===== Supplied records

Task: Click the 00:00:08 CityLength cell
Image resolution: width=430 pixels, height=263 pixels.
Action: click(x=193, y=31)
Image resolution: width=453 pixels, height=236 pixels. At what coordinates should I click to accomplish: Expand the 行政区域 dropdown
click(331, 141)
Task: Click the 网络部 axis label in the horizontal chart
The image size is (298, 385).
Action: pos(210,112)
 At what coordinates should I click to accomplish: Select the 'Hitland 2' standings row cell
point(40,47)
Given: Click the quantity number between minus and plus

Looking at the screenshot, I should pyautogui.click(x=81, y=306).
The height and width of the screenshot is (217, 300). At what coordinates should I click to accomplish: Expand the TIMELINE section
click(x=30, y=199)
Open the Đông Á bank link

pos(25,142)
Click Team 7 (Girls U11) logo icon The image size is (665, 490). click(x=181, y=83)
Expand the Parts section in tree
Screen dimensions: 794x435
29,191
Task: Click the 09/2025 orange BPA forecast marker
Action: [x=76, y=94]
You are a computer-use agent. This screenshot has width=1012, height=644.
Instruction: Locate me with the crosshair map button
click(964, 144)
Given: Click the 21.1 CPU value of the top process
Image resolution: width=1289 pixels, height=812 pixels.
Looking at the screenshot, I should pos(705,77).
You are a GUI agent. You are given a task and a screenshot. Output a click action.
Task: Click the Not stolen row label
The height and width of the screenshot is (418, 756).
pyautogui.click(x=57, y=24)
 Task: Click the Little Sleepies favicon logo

==========

Work instruction:
Each record is to be transcribed exactly and in full.

Your solution:
Task: Click the 00:00:08 CityLength cell
Image resolution: width=430 pixels, height=263 pixels.
Action: click(x=193, y=31)
Image resolution: width=453 pixels, height=236 pixels. At what coordinates should I click to accomplish: Expand the 行政区域 dropdown
click(331, 141)
Task: Click the 网络部 axis label in the horizontal chart
The image size is (298, 385).
Action: pos(210,112)
 At what coordinates should I click to accomplish: Select the 'Hitland 2' standings row cell
point(40,47)
Given: Click the quantity number between minus and plus

Looking at the screenshot, I should pyautogui.click(x=81, y=306).
The height and width of the screenshot is (217, 300). At what coordinates should I click to accomplish: Expand the TIMELINE section
click(x=30, y=199)
Open the Đông Á bank link

pos(25,142)
Click Team 7 (Girls U11) logo icon The image size is (665, 490). click(x=181, y=83)
Expand the Parts section in tree
Screen dimensions: 794x435
29,191
Task: Click the 09/2025 orange BPA forecast marker
Action: [x=76, y=94]
You are a computer-use agent. This screenshot has width=1012, height=644.
Instruction: Locate me with the crosshair map button
click(964, 144)
Given: Click the 21.1 CPU value of the top process
Image resolution: width=1289 pixels, height=812 pixels.
Looking at the screenshot, I should pos(705,77).
You are a GUI agent. You are given a task and a screenshot. Output a click action.
Task: Click the Not stolen row label
The height and width of the screenshot is (418, 756).
pyautogui.click(x=57, y=24)
 Task: Click the Little Sleepies favicon logo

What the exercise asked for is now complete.